* Begin GIVEN RECORDS *

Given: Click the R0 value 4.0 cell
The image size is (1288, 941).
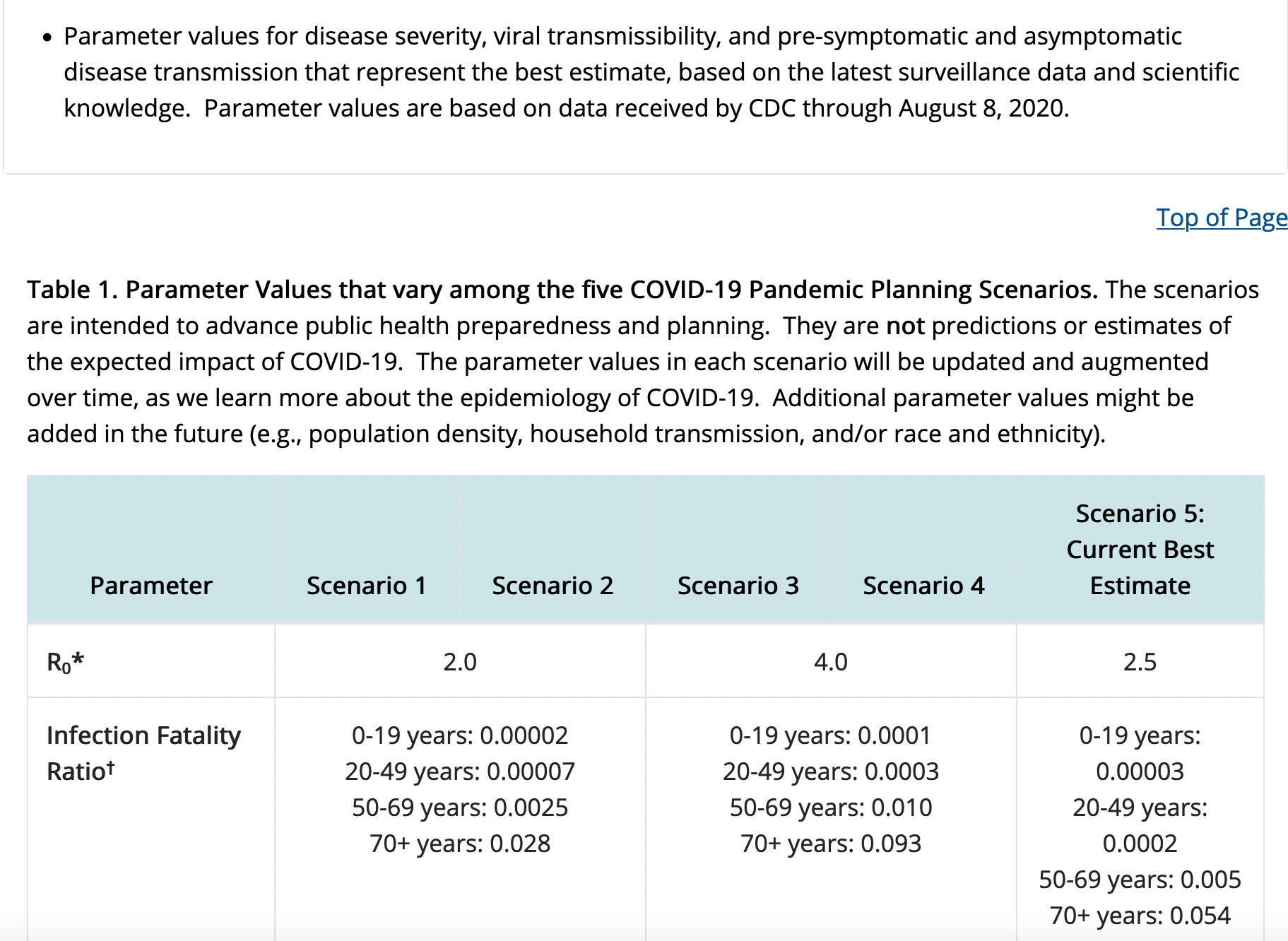Looking at the screenshot, I should [830, 662].
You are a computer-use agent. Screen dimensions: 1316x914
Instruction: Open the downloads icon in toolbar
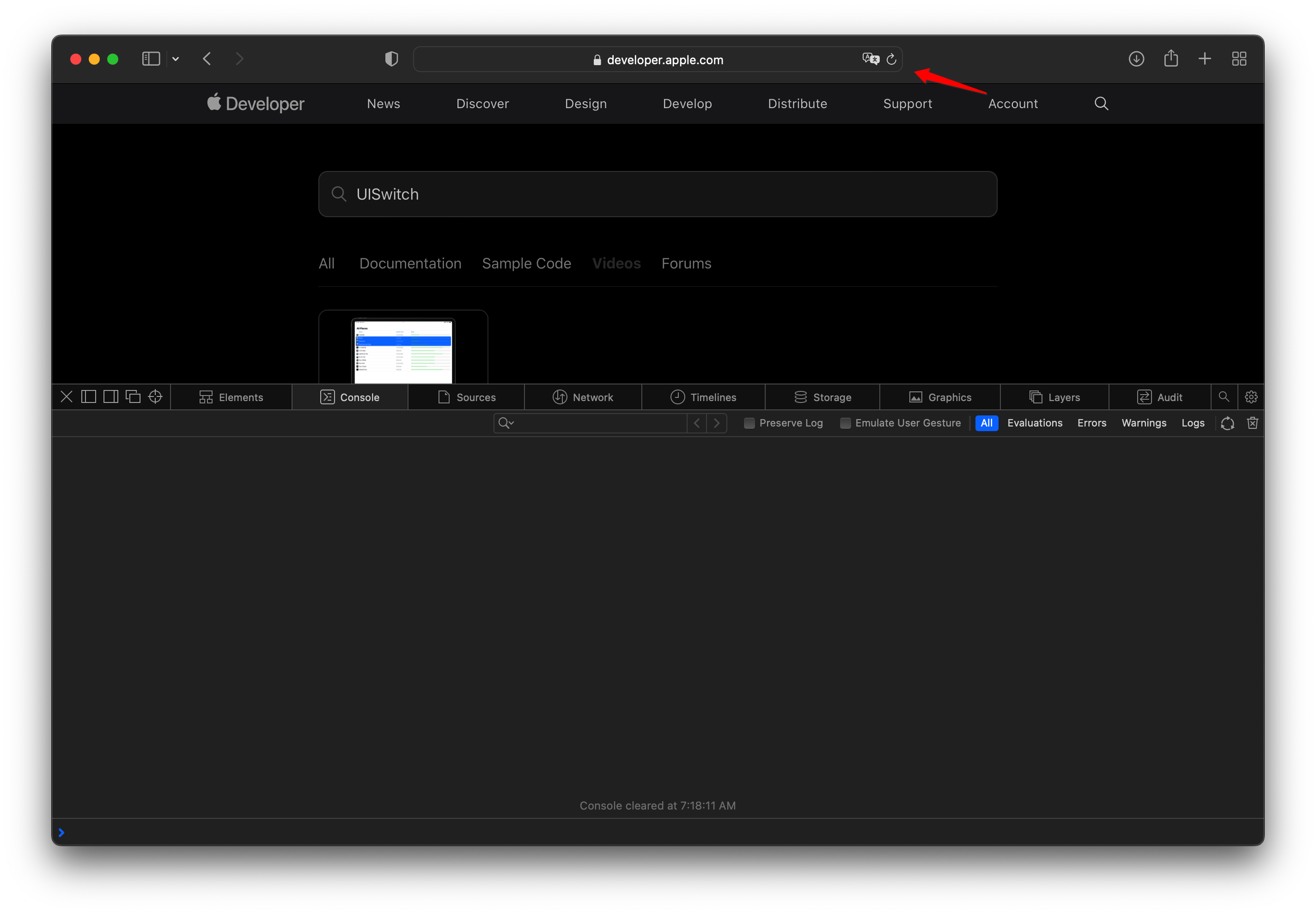click(x=1136, y=59)
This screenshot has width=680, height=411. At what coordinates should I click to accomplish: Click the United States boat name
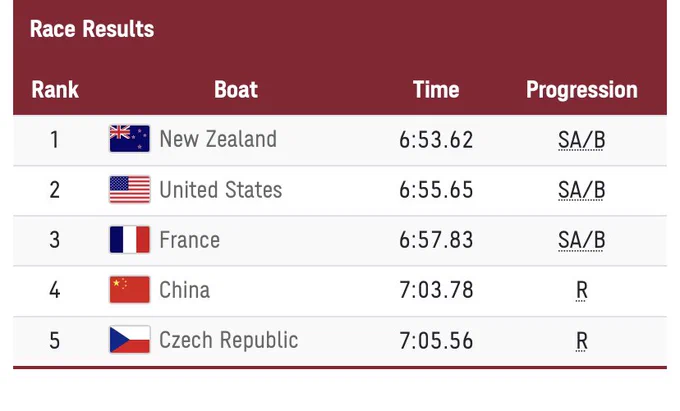[221, 190]
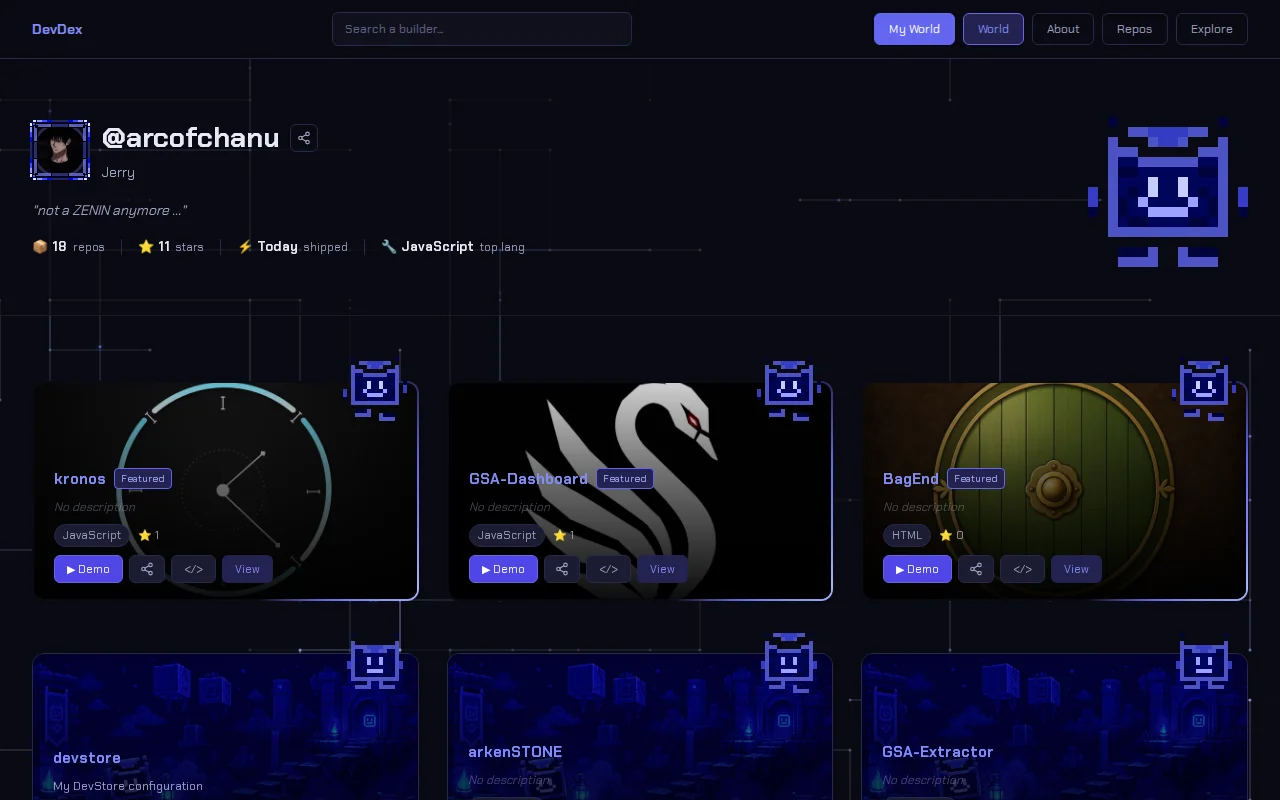The image size is (1280, 800).
Task: Toggle the World view button
Action: click(x=993, y=29)
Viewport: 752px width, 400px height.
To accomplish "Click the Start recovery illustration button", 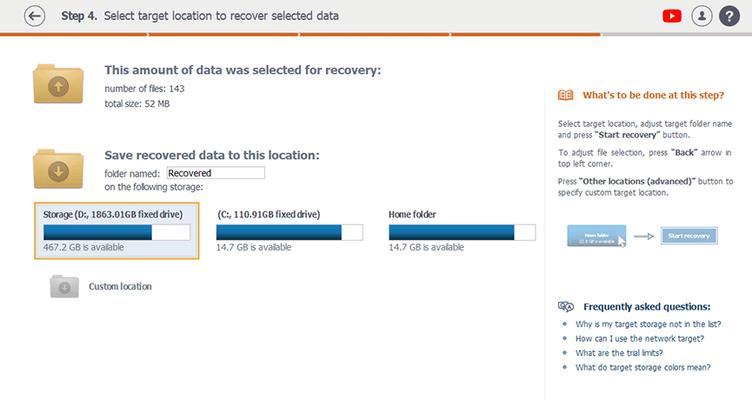I will click(689, 236).
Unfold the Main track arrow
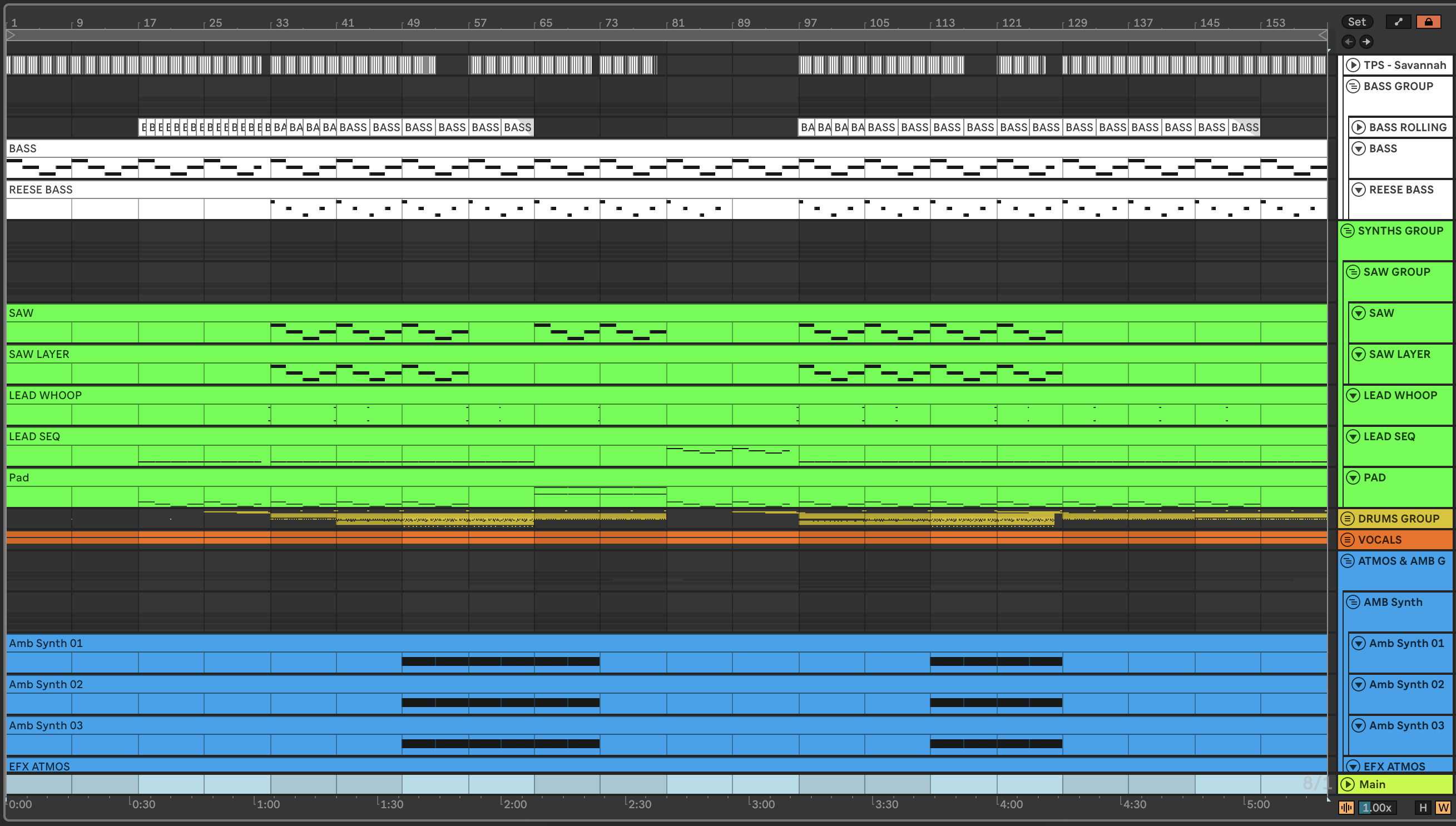Image resolution: width=1456 pixels, height=826 pixels. (1348, 784)
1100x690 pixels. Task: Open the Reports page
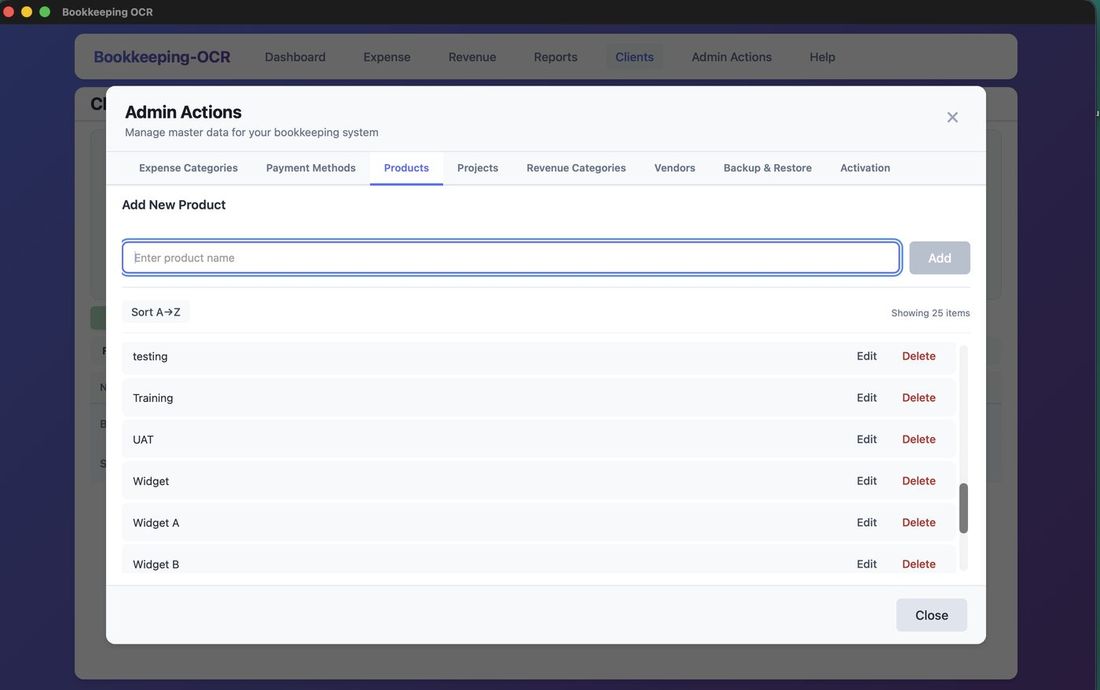coord(555,57)
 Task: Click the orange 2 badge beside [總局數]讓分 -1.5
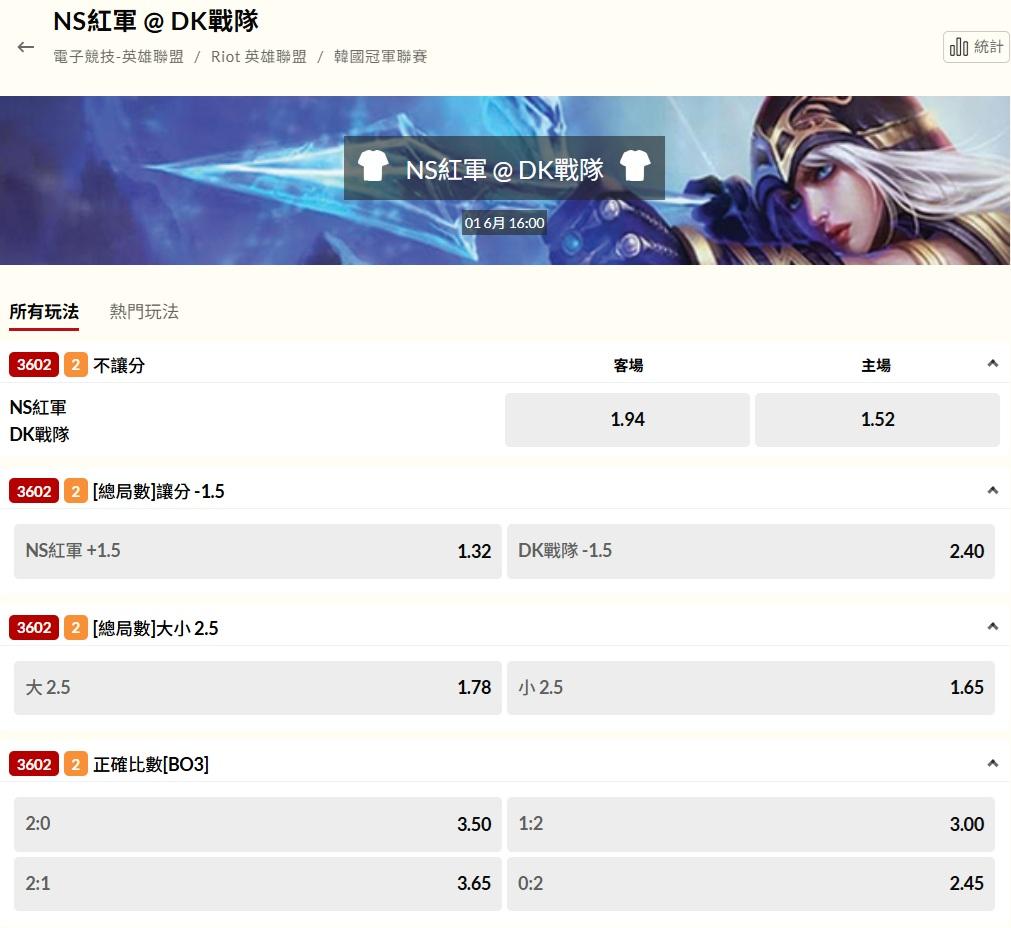[76, 491]
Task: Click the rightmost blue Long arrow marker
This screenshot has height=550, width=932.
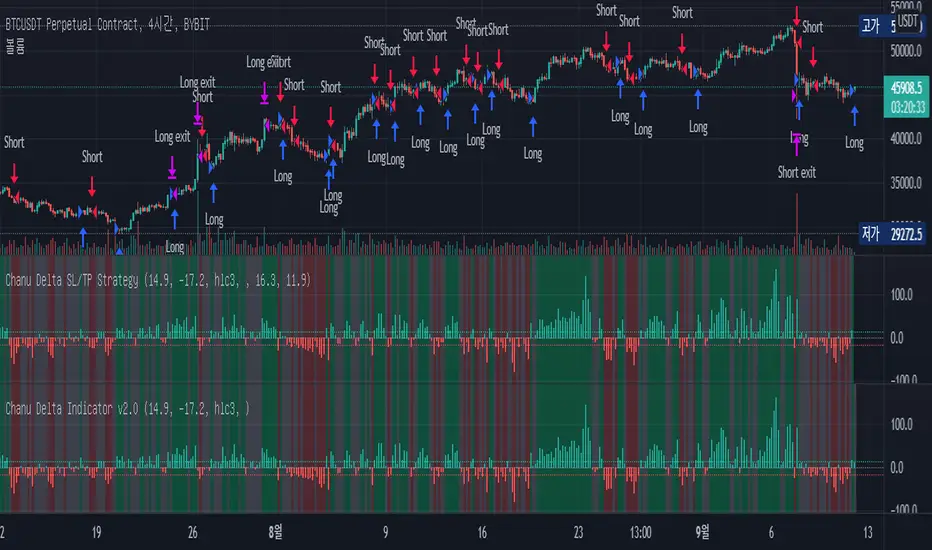Action: (x=854, y=116)
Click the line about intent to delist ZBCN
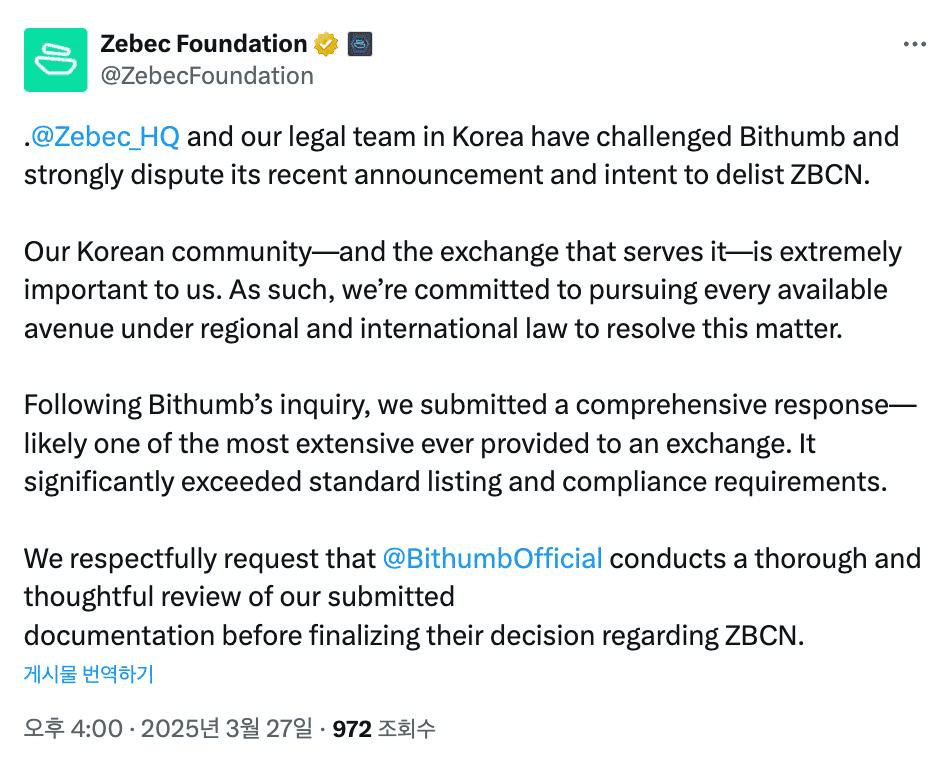This screenshot has width=952, height=758. 448,174
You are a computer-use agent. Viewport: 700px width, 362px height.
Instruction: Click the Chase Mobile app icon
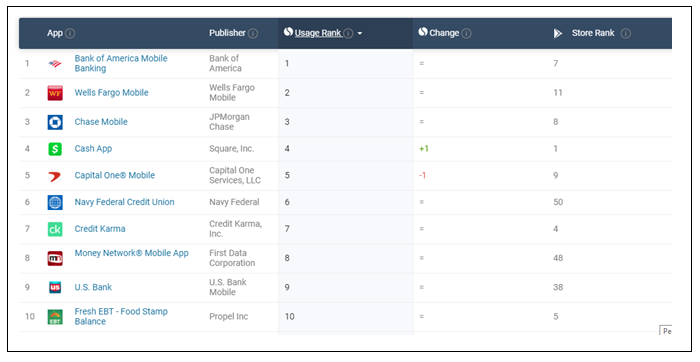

* End GIVEN RECORDS *

### EXERCISE GOAL
Reproduce the entries word for word, starting at the first line and ending at the line that contains "click(x=1136, y=59)", with both ends included. Omit the pictures from your answer.

### EXERCISE RESULT
Given: Click the R0 value 4.0 cell
The image size is (1288, 941).
Looking at the screenshot, I should [830, 662].
You are a computer-use agent. Screen dimensions: 1316x914
Instruction: Open the downloads icon in toolbar
click(x=1136, y=59)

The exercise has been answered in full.